3 But Naboth replied, “Not on your life! That land has been in my family for generations.”
4 So Ahab went back to the palace angry and sullen. He refused to eat and went to bed with his face to the wall!
5 “What in the world is the matter?” his wife, Jezebel, asked him. “Why aren’t you eating? What has made you so upset and angry?”
6 “I asked Naboth to sell me his vineyard or to trade it, and he refused!” Ahab told her.
7 “Are you the king of Israel or not?” Jezebel demanded. “Get up and eat and don’t worry about it. I’ll get you Naboth’s vineyard!”
8 So she wrote letters in Ahab’s name, sealed them with his seal, and addressed them to the civic leaders of Jezreel, where Naboth lived. 9 In her letter she commanded: “Call the citizens together for fasting and prayer.[b] Then summon Naboth, 10 and find two scoundrels who will accuse him of cursing God and the king. Then take him out and execute him.”
11 The city fathers followed the queen’s instructions. 12 They called the meeting and put Naboth on trial. 13 Then two men who had no conscience accused him of cursing God and the king; and he was dragged outside the city and stoned to death. 14 The city officials then sent word to Jezebel that Naboth was dead.
15 When Jezebel heard the news, she said to Ahab, “You know the vineyard Naboth wouldn’t sell you? Well, you can have it now! He’s dead!”
16 So Ahab went down to the vineyard to claim it.
17 But the Lord said to Elijah, 18 “Go to Samaria to meet King Ahab. He will be at Naboth’s vineyard, taking possession of it. 19 Give him this message from me: ‘Isn’t killing Naboth bad enough? Must you rob him too? Because you have done this, dogs shall lick your blood outside the city just as they licked the blood of Naboth!’”
20 “So my enemy has found me!” Ahab exclaimed to Elijah.
“Yes,” Elijah answered, “I have come to place God’s curse upon you because you have sold yourself to the devil.[c] 21 The Lord is going to bring great harm to you and sweep you away; he will not let a single one of your male descendants survive! 22 He is going to destroy your family as he did the family of King Jeroboam and the family of King Baasha, for you have made him very angry and have led all of Israel into sin. 23 The Lord has also told me that the dogs of Jezreel shall tear apart the body of your wife, Jezebel. 24 The members of your family who die in the city shall be eaten by dogs, and those who die in the country shall be eaten by vultures.”

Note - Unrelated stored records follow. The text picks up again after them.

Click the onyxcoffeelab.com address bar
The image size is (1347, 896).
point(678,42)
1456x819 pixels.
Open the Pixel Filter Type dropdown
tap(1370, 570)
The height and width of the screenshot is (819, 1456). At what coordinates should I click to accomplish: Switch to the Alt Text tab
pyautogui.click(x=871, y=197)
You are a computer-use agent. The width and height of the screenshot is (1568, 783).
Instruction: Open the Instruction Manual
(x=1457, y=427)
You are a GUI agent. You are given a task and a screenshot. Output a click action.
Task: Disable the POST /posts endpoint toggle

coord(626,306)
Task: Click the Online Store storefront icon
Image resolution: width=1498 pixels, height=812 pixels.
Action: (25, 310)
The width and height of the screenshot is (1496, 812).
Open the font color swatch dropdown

25 No one else was so completely sold out to the devil as Ahab, for his wife, Jezebel, encouraged him to do every sort of evil. 26 He was especially guilty because he worshiped idols just as the Amorites did—the people whom the Lord had chased out of the land to make room for the people of Israel. 27 When Ahab heard these prophecies, he tore his clothing, put on rags, fasted, slept in sackcloth, and went about in deep humility.
28 Then another message came to Elijah: 29 “Do you see how Ahab has humbled himself before me? Because he has done this, I will not do what I promised during his lifetime; it will happen to his sons; I will destroy his descendants.”